Ma Roma e Alba Longa condividevano attraverso il mito di Romolo una sacra discendenza che rendeva empia questa guerra, perciò i rispettivi sovrani decisero di affidare a due gruppi di rappresentanti le sorti del conflitto fra le due città, evitando ulteriori spargimenti di sangue.

Furono scelti per Roma gli Orazi, tre fratelli figli di Publio Orazio, e per Alba Longa i tre gemelli Curiazi, che si sarebbero affrontati a duello alla spada. Livio afferma che gli storici non erano concordi nello stabilire quale delle due triadi fosse quella romana; propende per gli Orazi perché la maggior parte degli studiosi sceglie quella versione.

Iniziato il combattimento, quasi subito due Orazi furono uccisi, mentre due dei Curiazi riportarono solo lievi ferite; il terzo Orazio, che non avrebbe potuto affrontare da solo tre nemici, trovandosi in difficoltà, pensò di ricorrere all'astuzia e finse di scappare verso Roma.
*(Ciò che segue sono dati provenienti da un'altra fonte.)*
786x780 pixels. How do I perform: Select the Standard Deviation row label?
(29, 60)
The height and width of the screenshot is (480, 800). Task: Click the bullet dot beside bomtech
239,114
Come aveva previsto, i tre Curiazi lo inseguirono, ma nel correre si distanziarono fra loro, perché, feriti in modo differente, inseguivano a velocità differenti.

Per primo fu raggiunto dal Curiazio che non era stato ferito e, voltandosi a sorpresa, lo trafisse. Riprese a correre e fu raggiunto da ciascuno degli altri due, che a causa delle ferite erano sfiniti, e gli fu facile ucciderli uno alla volta. La vittoria dell'Orazio fu la vittoria di Roma, cui Alba Longa si sottomise.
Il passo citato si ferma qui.